Day 2 - Have pump will party!
David’s a real charmer and loves meeting people.
Hello, I’m Evelyn, I’m sharing our story as I believe raising awareness is fundamental to more people knowing about home artificial nutrition (HAN) and those who need it.
My son David is 12 years old and he is enterally fed due to complications at birth. David has cerebral palsy. He has an unsafe swallow and will never be able to eat.
When he was born David was cared for in the Special Care Baby Unit (SCBU) in the Royal Alexandra Hospital (RAH) in Paisley, Scotland. At the very start David’s tongue seemed to be very high up in his mouth and he showed no interest in feeding. He obviously had to be fed and naso-gastric (NG) feeding was the solution. David was in SCBU for 6 weeks and during that time we were trained to pass an NG tube and how to do bolus feeds. We tried to encourage him to use his tongue and gave him tasters, however, slowly but surely, we realised that enteral feeding was going to be the norm. After NG feeding for 9 months we decided that it would be better for David and for us if we opted for PEG feeding.
David is under the care of the RAH and went to Yorkhill in Glasgow for any operations related to feeding.

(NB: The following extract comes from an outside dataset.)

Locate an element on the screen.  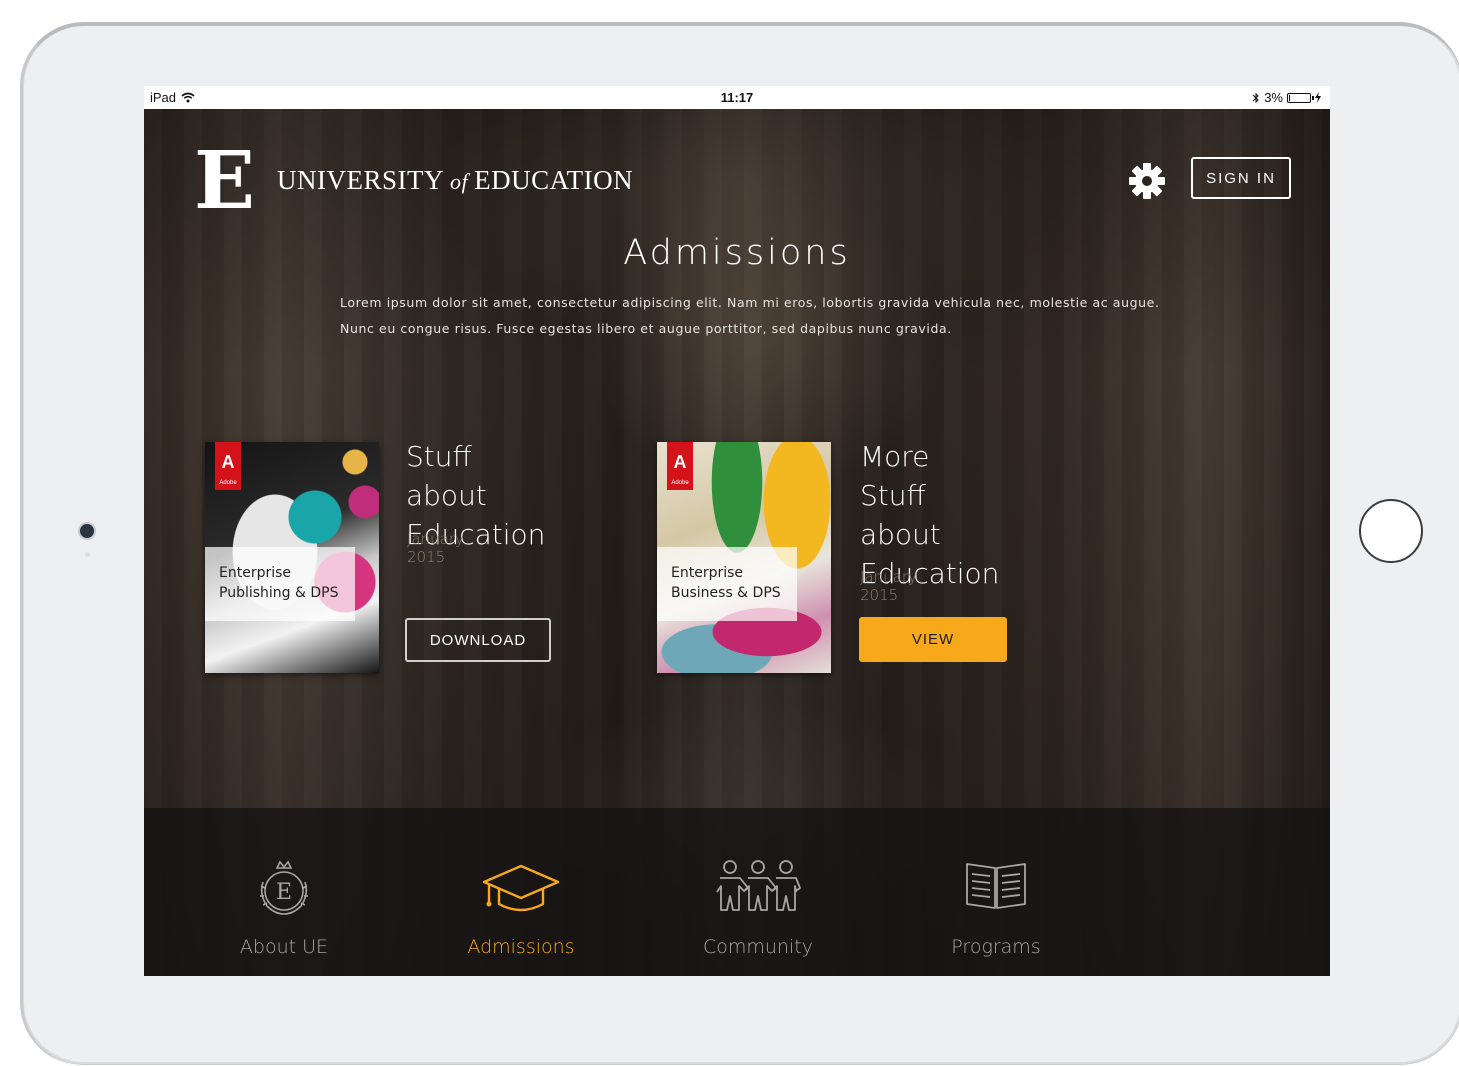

We would love it if we could watch David tuck in to his dinner but that’s not going to happen. Instead we can rely on the feeds he gets being nutritionally sound and allowing him to thrive. One big benefit of the way that David is fed is that it can happen pretty much wherever we are and whatever we are doing. We have set up feeds in planes, trains and automobiles!, in the cinema, at the shops, in a castle, etc, etc. David’s feeding regime doesn’t hold him back and is, in our eyes, a normal way to be fed. Some people find it odd and stare. David is unaware of this but we sometimes find it uncomfortable. Rather than stare at us we’d much rather that people asked us questions about how David is being fed. Raising awareness of HAN can only be a good thing from that point of view.
To know David is to love him. He’s a real charmer and loves meeting people. The photo attached is of David at his Primary 7 prom. He was so excited to go and loved taking part in the disco. His feed was started while he was at the prom and being able to do this meant that he could go to the prom and have lots of fun. In his own way he is doing his wee bit to raise awareness and understanding of disability within our local community. Hopefully, people will see that whilst David has cerebral palsy and can’t sit up, stand, walk, talk or eat... he is still thriving and happy. If we didn’t have HAN that wouldn’t be the case. David’s feeding regime doesn’t hold him back and that’s exactly how it should be.